(ENTRIES SHOWN begins)

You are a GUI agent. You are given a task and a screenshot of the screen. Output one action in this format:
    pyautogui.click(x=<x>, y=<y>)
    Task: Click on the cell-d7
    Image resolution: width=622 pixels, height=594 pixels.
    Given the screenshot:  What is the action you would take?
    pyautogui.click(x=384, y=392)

(ENTRIES SHOWN ends)

ACTIVITY
Locate each line in the material above that contains the word "action" and copy those lines.

EXPECTED ANSWER
You are a GUI agent. You are given a task and a screenshot of the screen. Output one action in this format:
    Given the screenshot:  What is the action you would take?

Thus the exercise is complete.